• _Stored records_

━━━━

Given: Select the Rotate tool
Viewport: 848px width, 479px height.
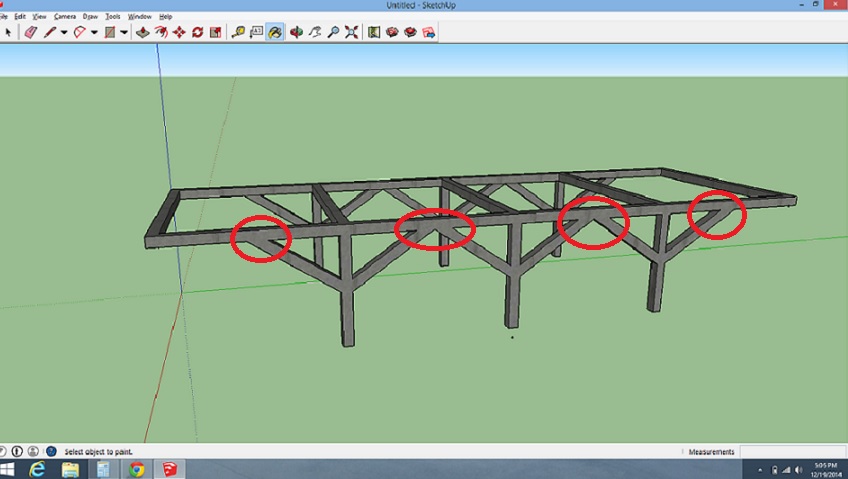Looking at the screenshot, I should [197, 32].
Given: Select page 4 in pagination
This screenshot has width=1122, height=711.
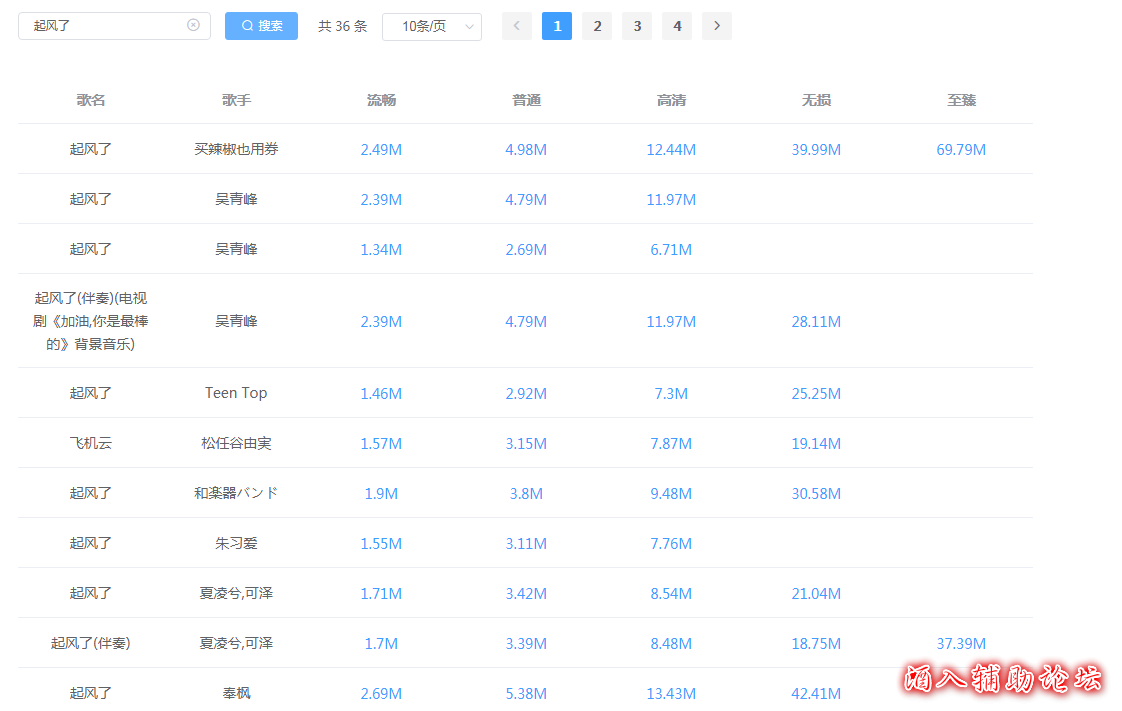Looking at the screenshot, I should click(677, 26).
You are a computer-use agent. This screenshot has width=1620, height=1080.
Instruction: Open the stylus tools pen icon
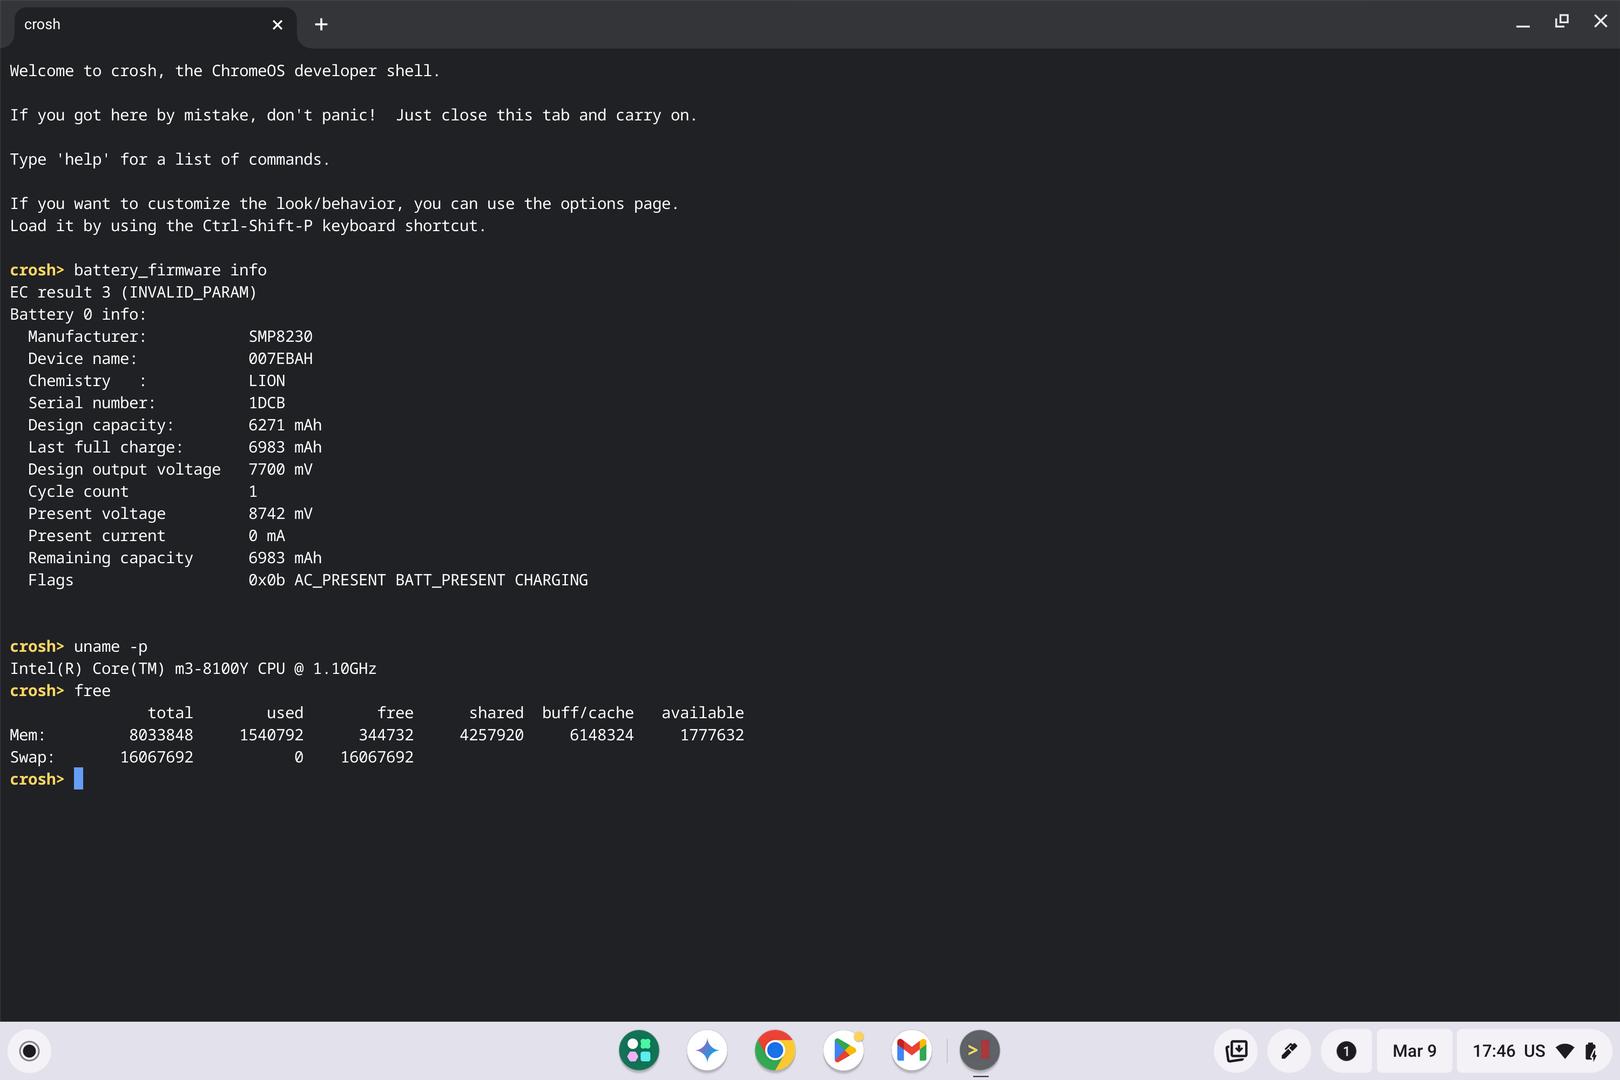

━━━━

• _Goal of the exercise_
Please leave out the pictures while you copy exactly the lines from the one containing "This screenshot has width=1122, height=711." through the end of the records.

• _The completed task_
This screenshot has width=1122, height=711.
Looking at the screenshot, I should click(677, 26).
You are a computer-use agent. This screenshot has width=1620, height=1080.
Instruction: Open the stylus tools pen icon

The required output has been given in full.